**** Dataset content ****

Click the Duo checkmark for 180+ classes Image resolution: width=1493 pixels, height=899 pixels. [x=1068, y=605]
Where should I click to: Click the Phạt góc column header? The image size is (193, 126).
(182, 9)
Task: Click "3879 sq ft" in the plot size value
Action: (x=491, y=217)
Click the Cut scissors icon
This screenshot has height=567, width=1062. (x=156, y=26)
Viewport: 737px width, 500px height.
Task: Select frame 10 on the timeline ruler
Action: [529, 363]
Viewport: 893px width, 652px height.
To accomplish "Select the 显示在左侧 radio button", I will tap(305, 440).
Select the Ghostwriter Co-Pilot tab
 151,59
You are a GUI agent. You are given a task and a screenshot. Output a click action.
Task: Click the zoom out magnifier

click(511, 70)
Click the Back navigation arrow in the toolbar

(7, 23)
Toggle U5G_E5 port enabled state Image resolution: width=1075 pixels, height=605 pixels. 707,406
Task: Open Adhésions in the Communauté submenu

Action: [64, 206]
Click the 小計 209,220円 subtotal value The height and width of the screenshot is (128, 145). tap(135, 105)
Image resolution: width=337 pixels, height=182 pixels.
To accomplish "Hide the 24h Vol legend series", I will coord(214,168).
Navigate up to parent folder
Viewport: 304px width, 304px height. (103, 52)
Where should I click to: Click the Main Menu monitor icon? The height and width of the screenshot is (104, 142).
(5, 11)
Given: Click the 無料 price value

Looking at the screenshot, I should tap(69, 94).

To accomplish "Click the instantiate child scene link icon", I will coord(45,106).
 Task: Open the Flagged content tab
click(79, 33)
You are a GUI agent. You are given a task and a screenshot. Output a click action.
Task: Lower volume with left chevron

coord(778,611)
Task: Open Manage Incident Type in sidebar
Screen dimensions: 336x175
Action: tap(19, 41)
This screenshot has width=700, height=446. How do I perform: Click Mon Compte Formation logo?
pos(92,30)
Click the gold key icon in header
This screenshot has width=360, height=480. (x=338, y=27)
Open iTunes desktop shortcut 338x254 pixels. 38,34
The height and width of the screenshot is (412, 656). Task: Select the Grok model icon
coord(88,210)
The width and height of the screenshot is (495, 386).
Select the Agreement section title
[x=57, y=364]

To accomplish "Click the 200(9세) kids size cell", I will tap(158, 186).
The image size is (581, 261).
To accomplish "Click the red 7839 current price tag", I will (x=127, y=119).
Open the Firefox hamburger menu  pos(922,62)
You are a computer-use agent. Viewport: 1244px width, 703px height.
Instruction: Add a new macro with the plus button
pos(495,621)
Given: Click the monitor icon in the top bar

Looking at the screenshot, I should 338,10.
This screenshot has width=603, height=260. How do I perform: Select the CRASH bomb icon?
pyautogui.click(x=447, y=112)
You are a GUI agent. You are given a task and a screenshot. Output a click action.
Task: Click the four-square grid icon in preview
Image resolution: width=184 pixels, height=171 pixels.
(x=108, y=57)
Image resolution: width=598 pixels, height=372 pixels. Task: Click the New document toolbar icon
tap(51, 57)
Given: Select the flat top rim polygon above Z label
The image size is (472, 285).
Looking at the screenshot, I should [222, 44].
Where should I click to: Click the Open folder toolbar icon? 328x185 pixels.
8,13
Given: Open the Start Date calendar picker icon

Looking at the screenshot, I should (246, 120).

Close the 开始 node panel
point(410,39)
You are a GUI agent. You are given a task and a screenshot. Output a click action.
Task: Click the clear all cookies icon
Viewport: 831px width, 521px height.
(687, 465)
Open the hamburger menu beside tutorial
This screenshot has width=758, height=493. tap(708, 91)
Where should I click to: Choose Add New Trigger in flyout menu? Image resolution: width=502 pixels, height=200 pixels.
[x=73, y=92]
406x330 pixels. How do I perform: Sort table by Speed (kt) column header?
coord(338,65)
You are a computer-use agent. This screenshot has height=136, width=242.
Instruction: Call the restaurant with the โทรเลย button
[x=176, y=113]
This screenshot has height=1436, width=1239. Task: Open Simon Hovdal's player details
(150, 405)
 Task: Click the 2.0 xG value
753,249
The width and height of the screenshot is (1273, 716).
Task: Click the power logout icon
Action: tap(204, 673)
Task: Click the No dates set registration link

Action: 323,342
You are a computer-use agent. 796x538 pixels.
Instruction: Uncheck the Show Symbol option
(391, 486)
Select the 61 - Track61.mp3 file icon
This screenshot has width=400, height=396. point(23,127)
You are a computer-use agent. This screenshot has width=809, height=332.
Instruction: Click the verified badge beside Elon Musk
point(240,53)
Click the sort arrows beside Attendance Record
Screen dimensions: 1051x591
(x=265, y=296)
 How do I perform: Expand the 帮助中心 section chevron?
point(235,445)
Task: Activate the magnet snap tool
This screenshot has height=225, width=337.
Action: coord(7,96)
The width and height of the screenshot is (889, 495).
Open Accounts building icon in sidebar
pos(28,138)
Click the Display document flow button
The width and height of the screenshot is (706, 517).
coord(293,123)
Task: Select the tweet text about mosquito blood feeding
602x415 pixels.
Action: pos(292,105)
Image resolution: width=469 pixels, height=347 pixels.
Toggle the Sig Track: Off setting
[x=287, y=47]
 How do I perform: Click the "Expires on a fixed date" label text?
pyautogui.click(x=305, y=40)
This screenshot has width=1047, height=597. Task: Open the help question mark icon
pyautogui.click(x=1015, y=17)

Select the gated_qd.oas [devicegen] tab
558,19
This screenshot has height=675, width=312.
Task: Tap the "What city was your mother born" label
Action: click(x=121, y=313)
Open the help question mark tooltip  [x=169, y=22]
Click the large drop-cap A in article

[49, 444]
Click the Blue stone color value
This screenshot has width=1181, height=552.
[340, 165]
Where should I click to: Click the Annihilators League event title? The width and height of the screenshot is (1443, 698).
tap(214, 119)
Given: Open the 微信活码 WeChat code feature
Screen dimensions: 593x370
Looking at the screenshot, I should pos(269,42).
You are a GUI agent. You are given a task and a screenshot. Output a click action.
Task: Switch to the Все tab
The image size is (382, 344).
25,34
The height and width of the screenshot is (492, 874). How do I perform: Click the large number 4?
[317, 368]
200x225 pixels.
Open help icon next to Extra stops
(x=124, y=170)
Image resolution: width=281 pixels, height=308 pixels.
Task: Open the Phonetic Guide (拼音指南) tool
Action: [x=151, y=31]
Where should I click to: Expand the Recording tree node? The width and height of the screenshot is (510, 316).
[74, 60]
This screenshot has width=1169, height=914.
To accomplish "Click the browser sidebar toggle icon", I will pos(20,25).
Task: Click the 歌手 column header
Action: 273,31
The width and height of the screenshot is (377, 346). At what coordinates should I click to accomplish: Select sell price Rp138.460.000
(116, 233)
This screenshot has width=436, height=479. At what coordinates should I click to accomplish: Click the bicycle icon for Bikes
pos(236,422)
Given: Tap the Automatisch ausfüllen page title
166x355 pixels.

****

## What you have to do
Rewrite all the rows above, changing every "GUI agent" to "interface agent" and leaving everything else as it is.

## Written reply
Click the Duo checkmark for 180+ classes Image resolution: width=1493 pixels, height=899 pixels. [x=1068, y=605]
Where should I click to: Click the Phạt góc column header? The image size is (193, 126).
(182, 9)
Task: Click "3879 sq ft" in the plot size value
Action: (x=491, y=217)
Click the Cut scissors icon
This screenshot has height=567, width=1062. (x=156, y=26)
Viewport: 737px width, 500px height.
Task: Select frame 10 on the timeline ruler
Action: [529, 363]
Viewport: 893px width, 652px height.
To accomplish "Select the 显示在左侧 radio button", I will tap(305, 440).
Select the Ghostwriter Co-Pilot tab
 151,59
You are a interface agent. You are given a task and a screenshot. Output a click action.
Task: Click the zoom out magnifier

click(511, 70)
Click the Back navigation arrow in the toolbar

(7, 23)
Toggle U5G_E5 port enabled state Image resolution: width=1075 pixels, height=605 pixels. 707,406
Task: Open Adhésions in the Communauté submenu

Action: [64, 206]
Click the 小計 209,220円 subtotal value The height and width of the screenshot is (128, 145). tap(135, 105)
Image resolution: width=337 pixels, height=182 pixels.
To accomplish "Hide the 24h Vol legend series", I will coord(214,168).
Navigate up to parent folder
Viewport: 304px width, 304px height. (103, 52)
Where should I click to: Click the Main Menu monitor icon? The height and width of the screenshot is (104, 142).
(5, 11)
Given: Click the 無料 price value

Looking at the screenshot, I should tap(69, 94).

To accomplish "Click the instantiate child scene link icon", I will coord(45,106).
 Task: Open the Flagged content tab
click(79, 33)
You are a interface agent. You are given a task and a screenshot. Output a click action.
Task: Lower volume with left chevron

coord(778,611)
Task: Open Manage Incident Type in sidebar
Screen dimensions: 336x175
Action: tap(19, 41)
This screenshot has width=700, height=446. How do I perform: Click Mon Compte Formation logo?
pos(92,30)
Click the gold key icon in header
This screenshot has width=360, height=480. (x=338, y=27)
Open iTunes desktop shortcut 338x254 pixels. 38,34
The height and width of the screenshot is (412, 656). Task: Select the Grok model icon
coord(88,210)
The width and height of the screenshot is (495, 386).
Select the Agreement section title
[x=57, y=364]

To accomplish "Click the 200(9세) kids size cell", I will tap(158, 186).
The image size is (581, 261).
To accomplish "Click the red 7839 current price tag", I will (x=127, y=119).
Open the Firefox hamburger menu  pos(922,62)
You are a computer-use agent. Viewport: 1244px width, 703px height.
Instruction: Add a new macro with the plus button
pos(495,621)
Given: Click the monitor icon in the top bar

Looking at the screenshot, I should 338,10.
This screenshot has width=603, height=260. How do I perform: Select the CRASH bomb icon?
pyautogui.click(x=447, y=112)
You are a interface agent. You are given a task and a screenshot. Output a click action.
Task: Click the four-square grid icon in preview
Image resolution: width=184 pixels, height=171 pixels.
(x=108, y=57)
Image resolution: width=598 pixels, height=372 pixels. Task: Click the New document toolbar icon
tap(51, 57)
Given: Select the flat top rim polygon above Z label
The image size is (472, 285).
Looking at the screenshot, I should [222, 44].
Where should I click to: Click the Open folder toolbar icon? 328x185 pixels.
8,13
Given: Open the Start Date calendar picker icon

Looking at the screenshot, I should (246, 120).

Close the 开始 node panel
point(410,39)
You are a interface agent. You are given a task and a screenshot. Output a click action.
Task: Click the clear all cookies icon
Viewport: 831px width, 521px height.
(687, 465)
Open the hamburger menu beside tutorial
This screenshot has width=758, height=493. tap(708, 91)
Where should I click to: Choose Add New Trigger in flyout menu? Image resolution: width=502 pixels, height=200 pixels.
[x=73, y=92]
406x330 pixels. How do I perform: Sort table by Speed (kt) column header?
coord(338,65)
You are a computer-use agent. This screenshot has height=136, width=242.
Instruction: Call the restaurant with the โทรเลย button
[x=176, y=113]
This screenshot has height=1436, width=1239. Task: Open Simon Hovdal's player details
(150, 405)
 Task: Click the 2.0 xG value
753,249
The width and height of the screenshot is (1273, 716).
Task: Click the power logout icon
Action: tap(204, 673)
Task: Click the No dates set registration link

Action: 323,342
You are a computer-use agent. 796x538 pixels.
Instruction: Uncheck the Show Symbol option
(391, 486)
Select the 61 - Track61.mp3 file icon
This screenshot has width=400, height=396. point(23,127)
You are a computer-use agent. This screenshot has width=809, height=332.
Instruction: Click the verified badge beside Elon Musk
point(240,53)
Click the sort arrows beside Attendance Record
Screen dimensions: 1051x591
(x=265, y=296)
 How do I perform: Expand the 帮助中心 section chevron?
point(235,445)
Task: Activate the magnet snap tool
This screenshot has height=225, width=337.
Action: coord(7,96)
The width and height of the screenshot is (889, 495).
Open Accounts building icon in sidebar
pos(28,138)
Click the Display document flow button
The width and height of the screenshot is (706, 517).
coord(293,123)
Task: Select the tweet text about mosquito blood feeding
602x415 pixels.
Action: pos(292,105)
Image resolution: width=469 pixels, height=347 pixels.
Toggle the Sig Track: Off setting
[x=287, y=47]
 How do I perform: Click the "Expires on a fixed date" label text?
pyautogui.click(x=305, y=40)
This screenshot has width=1047, height=597. Task: Open the help question mark icon
pyautogui.click(x=1015, y=17)

Select the gated_qd.oas [devicegen] tab
558,19
This screenshot has height=675, width=312.
Task: Tap the "What city was your mother born" label
Action: click(x=121, y=313)
Open the help question mark tooltip  [x=169, y=22]
Click the large drop-cap A in article

[49, 444]
Click the Blue stone color value
This screenshot has width=1181, height=552.
[340, 165]
Where should I click to: Click the Annihilators League event title? The width and height of the screenshot is (1443, 698).
tap(214, 119)
Given: Open the 微信活码 WeChat code feature
Screen dimensions: 593x370
Looking at the screenshot, I should pos(269,42).
You are a interface agent. You are given a task and a screenshot. Output a click action.
Task: Switch to the Все tab
The image size is (382, 344).
25,34
The height and width of the screenshot is (492, 874). How do I perform: Click the large number 4?
[317, 368]
200x225 pixels.
Open help icon next to Extra stops
(x=124, y=170)
Image resolution: width=281 pixels, height=308 pixels.
Task: Open the Phonetic Guide (拼音指南) tool
Action: [x=151, y=31]
Where should I click to: Expand the Recording tree node? The width and height of the screenshot is (510, 316).
[74, 60]
This screenshot has width=1169, height=914.
To accomplish "Click the browser sidebar toggle icon", I will pos(20,25).
Task: Click the 歌手 column header
Action: 273,31
The width and height of the screenshot is (377, 346). At what coordinates should I click to accomplish: Select sell price Rp138.460.000
(116, 233)
This screenshot has width=436, height=479. At what coordinates should I click to accomplish: Click the bicycle icon for Bikes
pos(236,422)
Given: Tap the Automatisch ausfüllen page title
166x355 pixels.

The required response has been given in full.